The whole ceremony samurai must go from start to finish, behave with dignity, do not scream and writhe in pain. The main thing is to show your death beautiful and to be worthy of it. If during an act of suicide, a samurai loses control of himself, this would amount to even more disgrace. In Japan, there was a tacit statistic that kept records of seppuku. In the literature it was often possible to meet fragments of the act of suicide of some noble grandee. It was decided to furnish seppuku in poetic and lyrical tones, comparing voluntary death with the act of purification.
Modern attitude towards hara-kiri and seppuku
Over time, the Japanese society, previously closed to the outside world, began to transform. Changed and attitude to death. Despite the fact that the society maintained a respectful attitude towards samurai, seppuku and hara-kiri became exclusively the prerogative of noble persons. Instead of suicide, poor nobles preferred to look for other ways out of situations. The long peace period that prevailed in Japan, beginning in the second half of the 18th century, served as a pretext for some rituals from the life of samurai to become purely symbolic.

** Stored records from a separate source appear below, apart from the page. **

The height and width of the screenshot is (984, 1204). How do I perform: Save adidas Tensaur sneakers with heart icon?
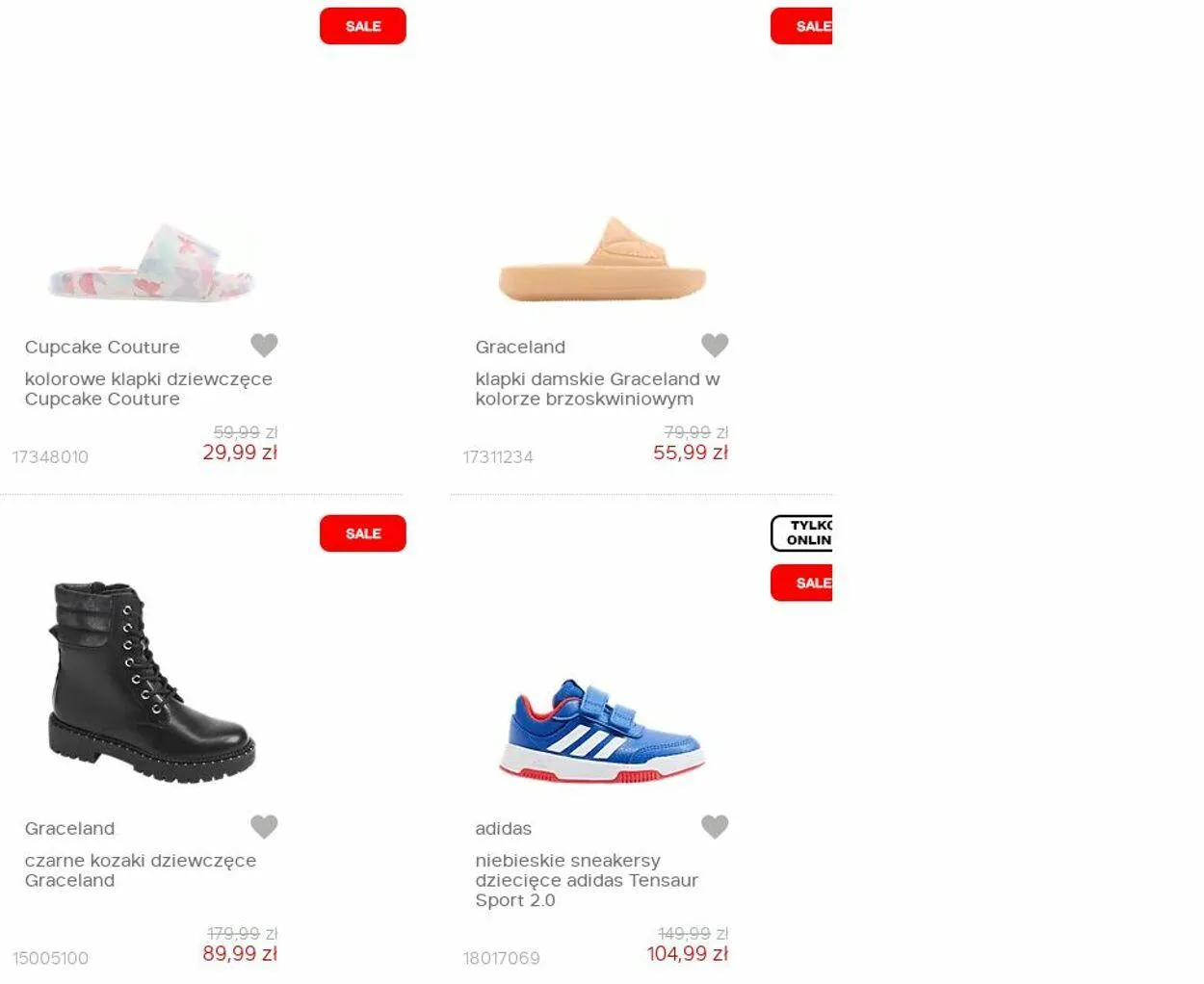click(715, 826)
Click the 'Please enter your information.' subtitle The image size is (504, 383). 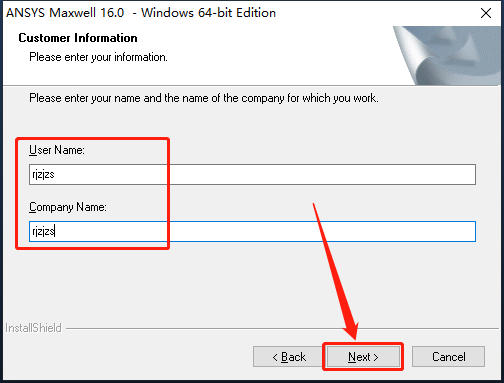[98, 57]

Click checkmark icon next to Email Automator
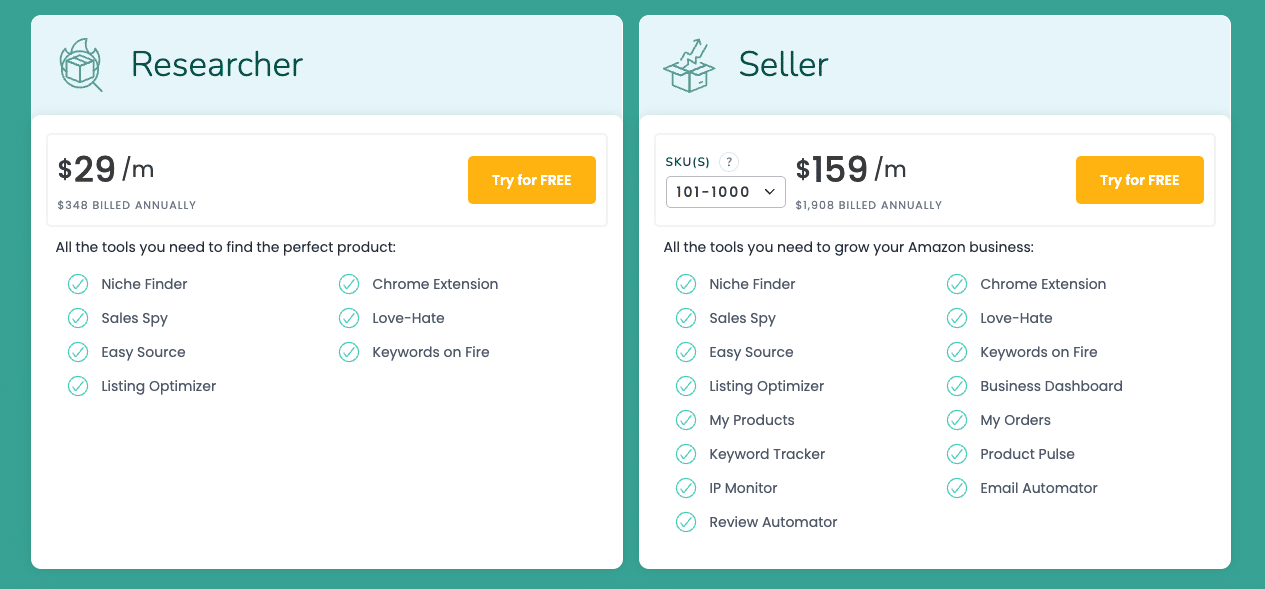click(957, 488)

The Bushido Code of Honor remained obligatory for high-ranking officials and military men. The military caste, which in Japan has always been considered the most influential, has retained its traditions. A special place was given to them and seppuku, which could still be heard during the Second World War. Hundreds of Japanese officers were doing seppuku before surrendering. A screaming fact is considered a massive seppuku, which was completely the officers of the Japanese army, when it became known that Emperor Hirohito abdicated the throne. The cases of hara-kiri among ordinary Japanese soldiers were not as widespread as among the officer class. The simple origin of the military and the natural desire to survive, having suffered the horrors and warfare, had an effect.
Officially, the rites of seppuku and hara-kiri were banned in Japan only in 1968, but even today there are cases when the descendants of samurai settle scores with life in a similar way.